• _DESCRIPTION OF THE TASK_
Copy verbatim the lines from the one containing "Filter by Rating observasi (30)" through the end of the records, including both ends, and omit the pictures from your answer.

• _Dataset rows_
>> Begin

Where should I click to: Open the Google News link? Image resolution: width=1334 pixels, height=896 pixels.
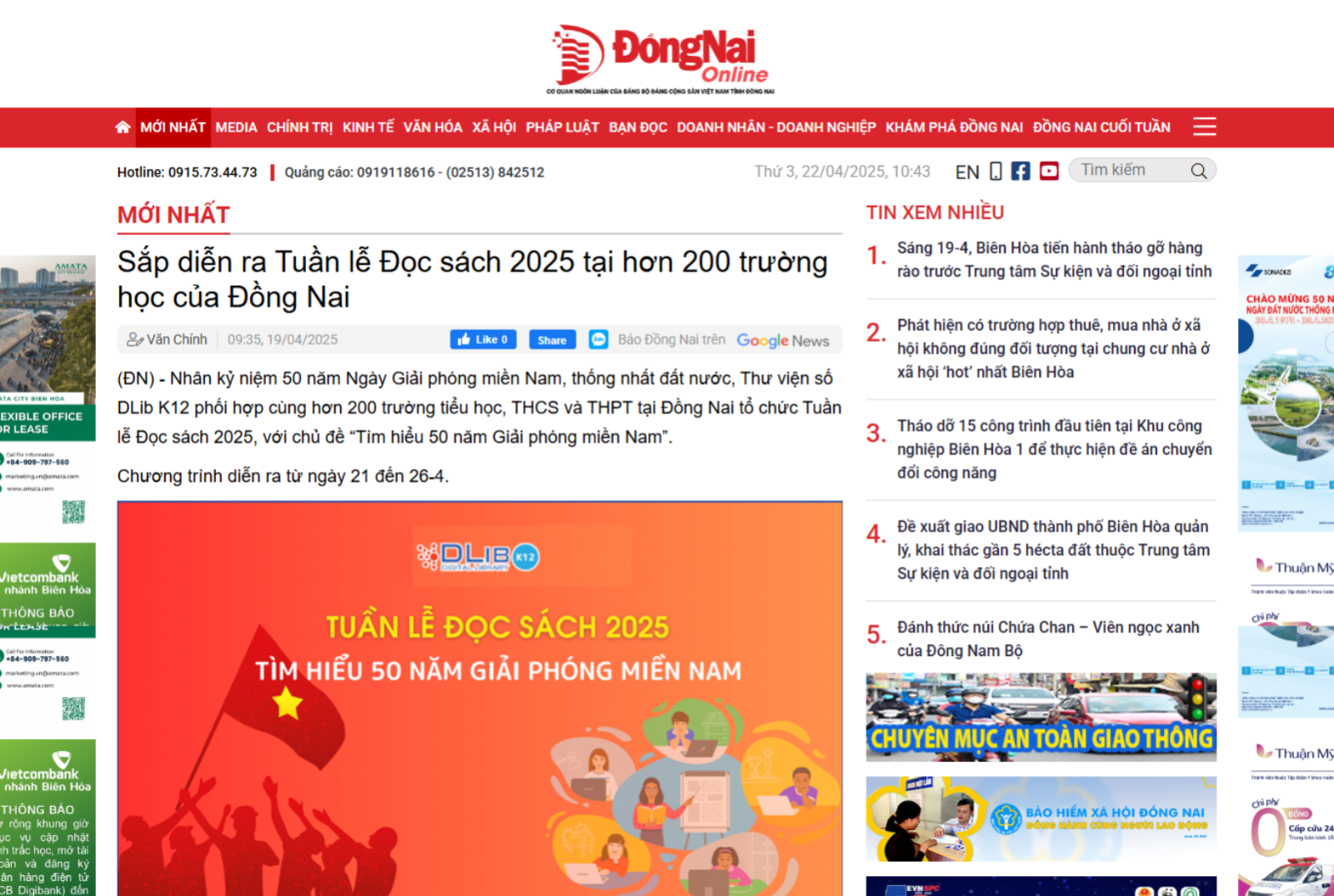coord(783,340)
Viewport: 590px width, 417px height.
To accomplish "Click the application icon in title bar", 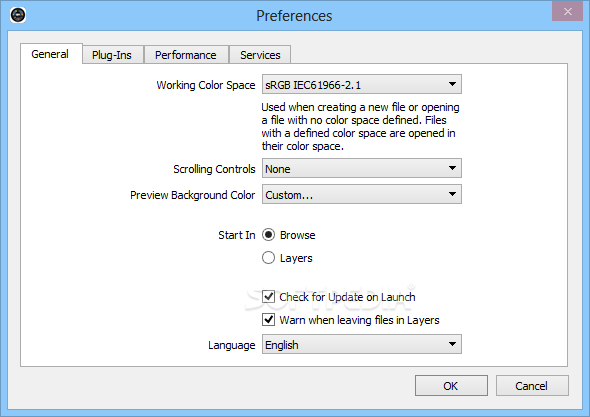I will [x=18, y=15].
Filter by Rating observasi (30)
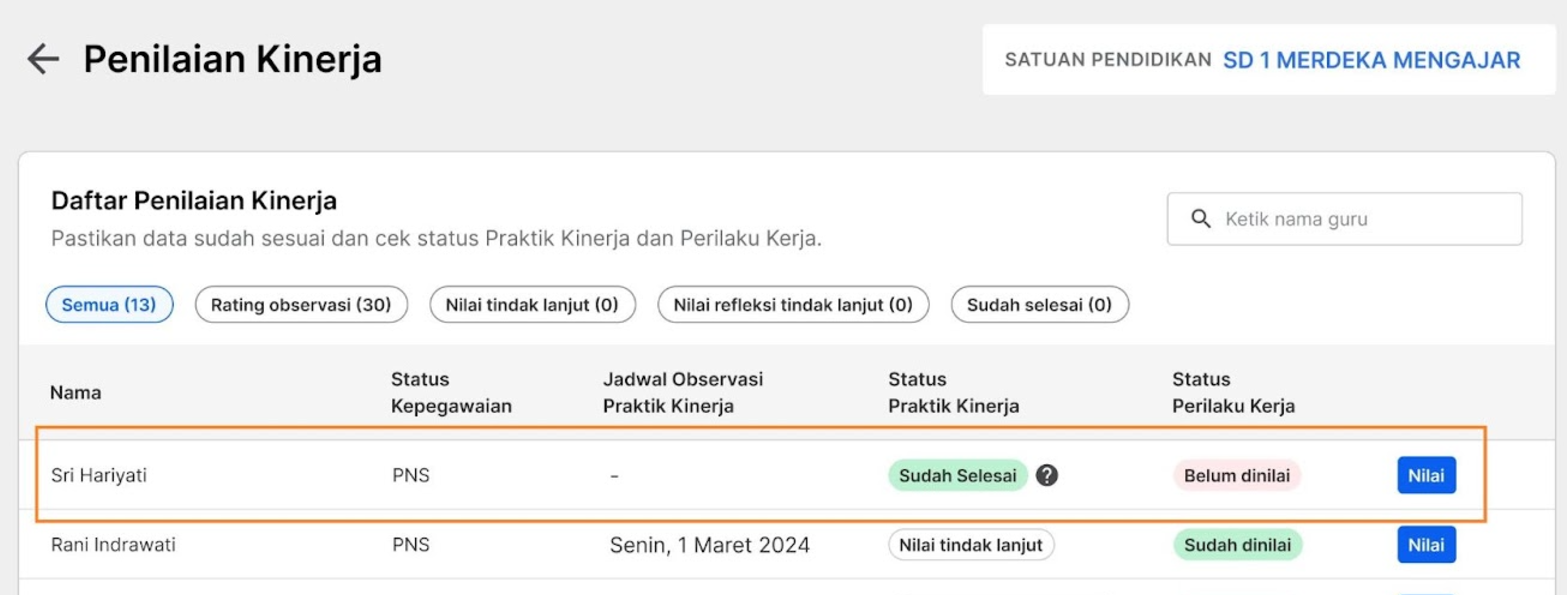Screen dimensions: 1567x595 pyautogui.click(x=301, y=305)
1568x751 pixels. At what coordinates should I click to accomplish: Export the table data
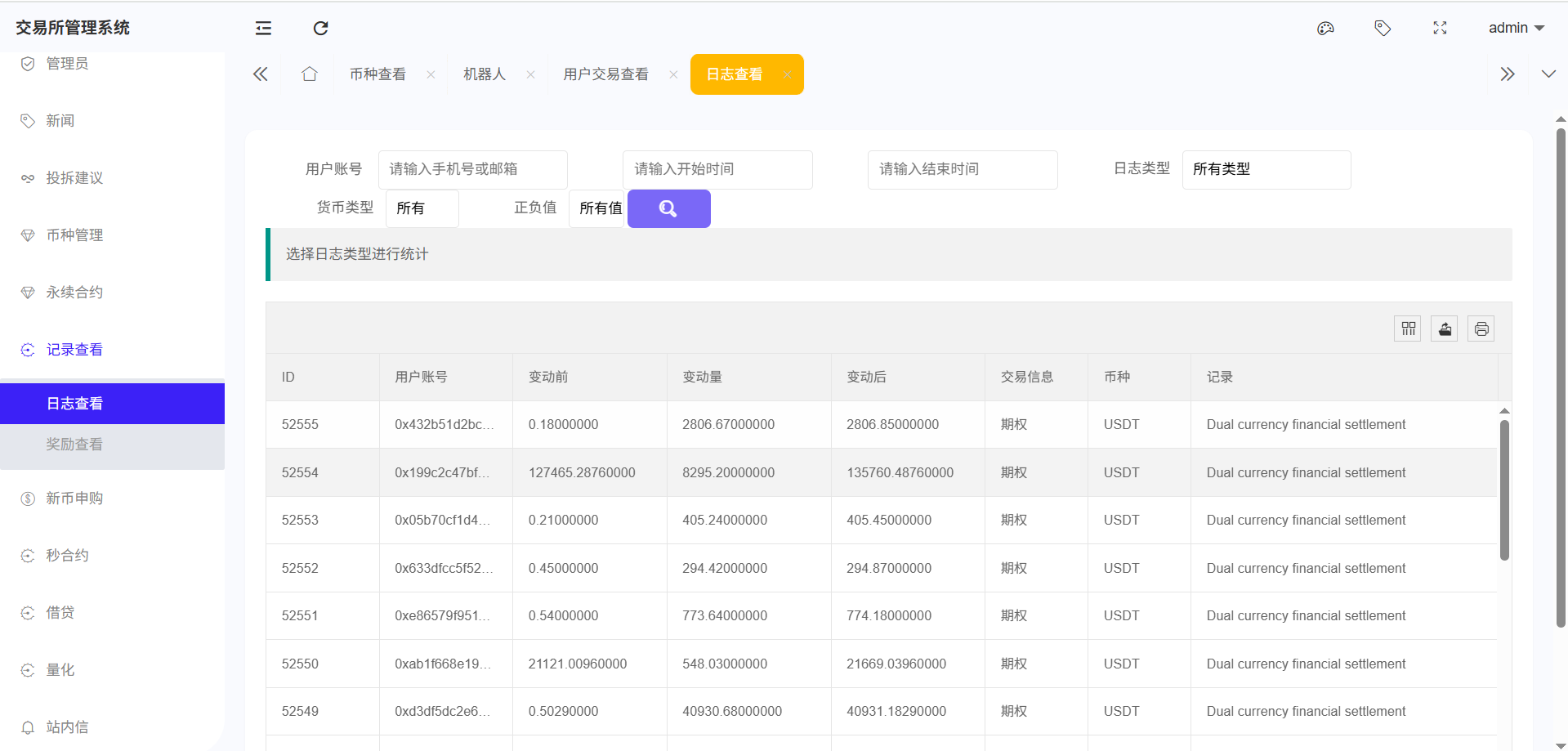1445,329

>> End

• _WRITTEN SOLUTION_
Filter by Rating observasi (30)
Screen dimensions: 1567x595 pyautogui.click(x=301, y=305)
1568x751 pixels. At what coordinates should I click to accomplish: Export the table data
1445,329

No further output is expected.